DIRECTION
Reproduce the material from its beginning through the line containing "click(x=95, y=64)", with "Warehouse" renamed to "Inventory" and everything else left unchanged.

☆ ☆ ☆ ☆ ☆

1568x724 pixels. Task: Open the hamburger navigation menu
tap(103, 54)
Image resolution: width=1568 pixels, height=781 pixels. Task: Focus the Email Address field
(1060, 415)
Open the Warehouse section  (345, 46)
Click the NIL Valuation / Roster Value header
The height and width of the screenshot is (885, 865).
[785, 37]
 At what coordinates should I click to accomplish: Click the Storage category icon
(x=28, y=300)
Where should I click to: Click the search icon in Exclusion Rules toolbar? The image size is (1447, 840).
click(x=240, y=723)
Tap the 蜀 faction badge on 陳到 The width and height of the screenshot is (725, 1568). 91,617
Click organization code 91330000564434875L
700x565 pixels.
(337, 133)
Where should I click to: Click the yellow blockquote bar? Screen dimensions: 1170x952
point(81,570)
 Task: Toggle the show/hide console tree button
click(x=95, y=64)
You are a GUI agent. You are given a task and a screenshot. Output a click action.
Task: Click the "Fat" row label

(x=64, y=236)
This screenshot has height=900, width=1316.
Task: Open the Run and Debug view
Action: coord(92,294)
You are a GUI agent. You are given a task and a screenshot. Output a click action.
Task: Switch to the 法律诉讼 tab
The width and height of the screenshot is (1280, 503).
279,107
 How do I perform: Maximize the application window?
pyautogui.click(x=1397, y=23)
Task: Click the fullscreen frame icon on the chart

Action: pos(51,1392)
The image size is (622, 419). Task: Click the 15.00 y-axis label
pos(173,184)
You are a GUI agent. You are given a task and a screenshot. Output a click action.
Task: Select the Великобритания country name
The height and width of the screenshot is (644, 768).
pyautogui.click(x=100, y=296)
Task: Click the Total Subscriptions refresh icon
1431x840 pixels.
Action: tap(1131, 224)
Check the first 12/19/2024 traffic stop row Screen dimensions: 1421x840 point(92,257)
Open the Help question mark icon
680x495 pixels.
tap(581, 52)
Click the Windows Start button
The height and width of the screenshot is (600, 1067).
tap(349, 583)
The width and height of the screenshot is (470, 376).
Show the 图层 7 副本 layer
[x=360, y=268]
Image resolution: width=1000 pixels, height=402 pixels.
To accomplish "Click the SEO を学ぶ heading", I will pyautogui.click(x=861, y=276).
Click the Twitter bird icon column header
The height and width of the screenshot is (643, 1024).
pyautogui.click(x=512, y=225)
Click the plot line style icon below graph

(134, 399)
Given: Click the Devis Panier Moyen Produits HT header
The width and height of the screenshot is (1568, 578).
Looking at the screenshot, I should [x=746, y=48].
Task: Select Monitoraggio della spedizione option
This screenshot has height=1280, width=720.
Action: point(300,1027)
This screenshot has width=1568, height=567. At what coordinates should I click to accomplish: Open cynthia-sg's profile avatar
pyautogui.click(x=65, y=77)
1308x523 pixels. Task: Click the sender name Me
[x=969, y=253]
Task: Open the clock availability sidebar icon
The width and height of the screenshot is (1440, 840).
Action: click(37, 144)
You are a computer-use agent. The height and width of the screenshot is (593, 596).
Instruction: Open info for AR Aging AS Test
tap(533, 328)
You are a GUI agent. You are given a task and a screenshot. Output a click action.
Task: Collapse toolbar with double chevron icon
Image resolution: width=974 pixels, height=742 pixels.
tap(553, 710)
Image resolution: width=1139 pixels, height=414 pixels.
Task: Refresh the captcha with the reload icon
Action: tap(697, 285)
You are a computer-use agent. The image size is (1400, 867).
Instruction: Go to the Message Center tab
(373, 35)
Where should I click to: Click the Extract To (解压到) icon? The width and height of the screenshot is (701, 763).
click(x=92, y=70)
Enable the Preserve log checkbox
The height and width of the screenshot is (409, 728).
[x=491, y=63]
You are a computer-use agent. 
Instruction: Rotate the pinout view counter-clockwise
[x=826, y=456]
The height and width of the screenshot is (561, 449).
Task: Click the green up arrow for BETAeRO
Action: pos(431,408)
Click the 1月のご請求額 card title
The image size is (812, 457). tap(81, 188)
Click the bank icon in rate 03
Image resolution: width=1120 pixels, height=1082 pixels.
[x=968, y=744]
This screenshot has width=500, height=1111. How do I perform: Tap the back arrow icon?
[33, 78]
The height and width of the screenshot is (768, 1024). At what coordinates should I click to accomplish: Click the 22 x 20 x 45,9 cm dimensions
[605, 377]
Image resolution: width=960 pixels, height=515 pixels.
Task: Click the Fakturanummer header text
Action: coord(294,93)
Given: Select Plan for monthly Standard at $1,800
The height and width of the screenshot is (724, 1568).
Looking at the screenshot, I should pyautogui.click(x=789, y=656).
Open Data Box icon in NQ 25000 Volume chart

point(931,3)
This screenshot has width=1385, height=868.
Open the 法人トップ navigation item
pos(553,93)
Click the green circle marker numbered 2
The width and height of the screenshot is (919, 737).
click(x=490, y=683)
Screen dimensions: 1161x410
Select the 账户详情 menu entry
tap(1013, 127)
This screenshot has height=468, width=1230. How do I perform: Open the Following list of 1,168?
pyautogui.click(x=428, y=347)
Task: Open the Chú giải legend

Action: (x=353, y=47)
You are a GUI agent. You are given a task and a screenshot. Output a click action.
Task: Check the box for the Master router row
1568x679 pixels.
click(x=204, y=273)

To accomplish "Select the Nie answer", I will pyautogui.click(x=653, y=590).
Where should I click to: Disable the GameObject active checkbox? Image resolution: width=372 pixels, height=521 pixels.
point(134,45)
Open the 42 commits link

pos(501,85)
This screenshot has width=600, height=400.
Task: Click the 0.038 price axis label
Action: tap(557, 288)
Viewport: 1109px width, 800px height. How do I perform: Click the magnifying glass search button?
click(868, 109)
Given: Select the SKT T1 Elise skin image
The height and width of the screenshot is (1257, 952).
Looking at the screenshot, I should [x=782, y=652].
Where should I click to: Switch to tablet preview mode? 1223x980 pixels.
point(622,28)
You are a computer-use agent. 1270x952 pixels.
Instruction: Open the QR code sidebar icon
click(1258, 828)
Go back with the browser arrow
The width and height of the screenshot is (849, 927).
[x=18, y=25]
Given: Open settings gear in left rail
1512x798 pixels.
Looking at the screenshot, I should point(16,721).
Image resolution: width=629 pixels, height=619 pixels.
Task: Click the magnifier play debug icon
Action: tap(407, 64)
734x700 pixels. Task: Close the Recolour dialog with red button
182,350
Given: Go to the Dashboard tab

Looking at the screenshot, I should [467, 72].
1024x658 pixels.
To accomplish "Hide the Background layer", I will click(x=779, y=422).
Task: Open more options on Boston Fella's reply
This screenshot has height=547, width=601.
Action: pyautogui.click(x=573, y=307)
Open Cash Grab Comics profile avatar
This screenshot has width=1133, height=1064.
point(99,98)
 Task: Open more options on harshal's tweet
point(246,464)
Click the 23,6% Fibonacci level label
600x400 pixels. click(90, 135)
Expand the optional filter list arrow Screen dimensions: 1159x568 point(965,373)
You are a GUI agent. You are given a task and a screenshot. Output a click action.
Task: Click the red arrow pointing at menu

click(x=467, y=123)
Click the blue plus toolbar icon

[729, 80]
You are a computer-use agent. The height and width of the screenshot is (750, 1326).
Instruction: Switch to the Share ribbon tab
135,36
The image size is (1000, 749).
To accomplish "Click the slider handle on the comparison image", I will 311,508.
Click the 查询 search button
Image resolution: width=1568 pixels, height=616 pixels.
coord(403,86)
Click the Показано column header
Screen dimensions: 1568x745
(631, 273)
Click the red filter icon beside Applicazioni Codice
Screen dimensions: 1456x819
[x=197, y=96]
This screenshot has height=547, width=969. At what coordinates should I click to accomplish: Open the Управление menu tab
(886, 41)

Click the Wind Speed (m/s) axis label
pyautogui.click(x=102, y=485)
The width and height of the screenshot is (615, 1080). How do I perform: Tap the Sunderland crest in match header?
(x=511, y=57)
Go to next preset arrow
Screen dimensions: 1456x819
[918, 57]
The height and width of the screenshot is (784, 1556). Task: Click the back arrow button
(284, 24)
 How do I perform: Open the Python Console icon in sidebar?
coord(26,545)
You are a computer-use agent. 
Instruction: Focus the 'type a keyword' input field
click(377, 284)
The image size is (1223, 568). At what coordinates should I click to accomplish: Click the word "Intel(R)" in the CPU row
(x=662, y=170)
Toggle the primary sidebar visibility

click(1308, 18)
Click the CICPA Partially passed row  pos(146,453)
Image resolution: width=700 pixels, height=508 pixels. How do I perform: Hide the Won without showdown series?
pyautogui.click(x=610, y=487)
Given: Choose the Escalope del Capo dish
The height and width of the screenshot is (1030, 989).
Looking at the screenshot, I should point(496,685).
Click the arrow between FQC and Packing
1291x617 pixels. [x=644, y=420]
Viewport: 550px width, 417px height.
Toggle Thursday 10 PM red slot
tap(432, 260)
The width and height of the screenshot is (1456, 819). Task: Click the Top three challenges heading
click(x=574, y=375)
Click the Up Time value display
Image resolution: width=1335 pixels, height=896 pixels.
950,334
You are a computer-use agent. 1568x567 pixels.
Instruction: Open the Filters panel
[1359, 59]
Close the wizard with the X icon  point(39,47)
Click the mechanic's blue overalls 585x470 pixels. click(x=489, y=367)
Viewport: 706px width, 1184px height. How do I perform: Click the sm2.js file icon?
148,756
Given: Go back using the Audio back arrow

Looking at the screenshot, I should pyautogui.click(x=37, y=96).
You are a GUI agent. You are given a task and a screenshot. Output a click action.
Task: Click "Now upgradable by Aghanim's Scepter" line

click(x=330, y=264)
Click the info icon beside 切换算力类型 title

☆ ☆ ☆ ☆ ☆

THE REPLY
1568x724 pixels. Task: Open the hamburger navigation menu
tap(103, 54)
Image resolution: width=1568 pixels, height=781 pixels. Task: Focus the Email Address field
(1060, 415)
Open the Inventory section  (345, 46)
Click the NIL Valuation / Roster Value header
The height and width of the screenshot is (885, 865).
[785, 37]
 At what coordinates should I click to accomplish: Click the Storage category icon
(x=28, y=300)
Where should I click to: Click the search icon in Exclusion Rules toolbar? The image size is (1447, 840).
click(x=240, y=723)
Tap the 蜀 faction badge on 陳到 The width and height of the screenshot is (725, 1568). 91,617
Click organization code 91330000564434875L
700x565 pixels.
(337, 133)
Where should I click to: Click the yellow blockquote bar? Screen dimensions: 1170x952
point(81,570)
 Task: Toggle the show/hide console tree button
click(x=95, y=64)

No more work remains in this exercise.